(Beginning of DATA TO PROCESS)

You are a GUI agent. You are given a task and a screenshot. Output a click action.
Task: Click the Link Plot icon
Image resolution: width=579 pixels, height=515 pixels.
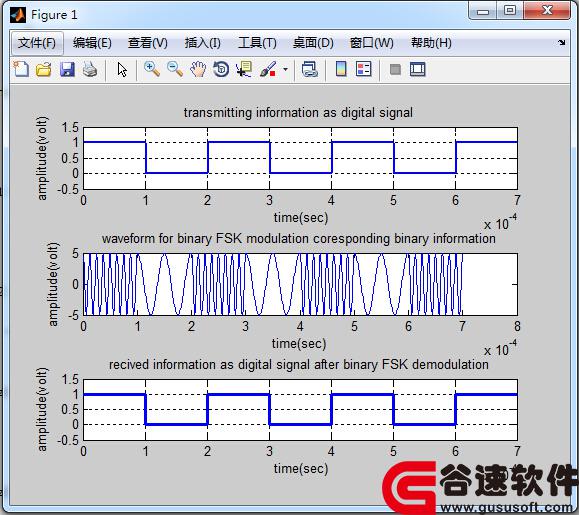coord(309,69)
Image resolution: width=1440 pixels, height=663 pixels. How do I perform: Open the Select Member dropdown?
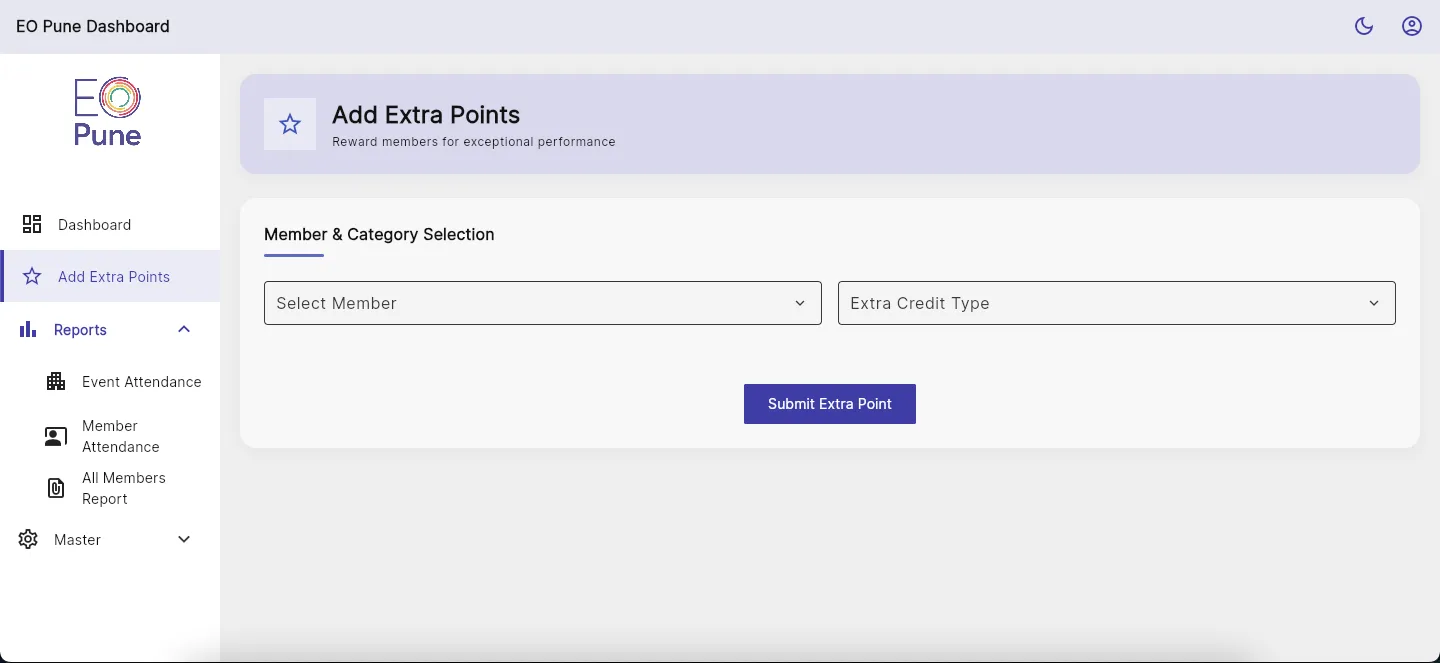pyautogui.click(x=542, y=303)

(End of DATA TO PROCESS)

THE PROBLEM >>
Please output every line of the listing as it stands, and omit its images.

ANSWER SECTION >>
You are a GUI agent. You are given a task and a screenshot. Output a click action.
Task: Click the Link Plot icon
Image resolution: width=579 pixels, height=515 pixels.
coord(309,69)
Image resolution: width=1440 pixels, height=663 pixels. How do I perform: Open the Select Member dropdown?
pyautogui.click(x=542, y=303)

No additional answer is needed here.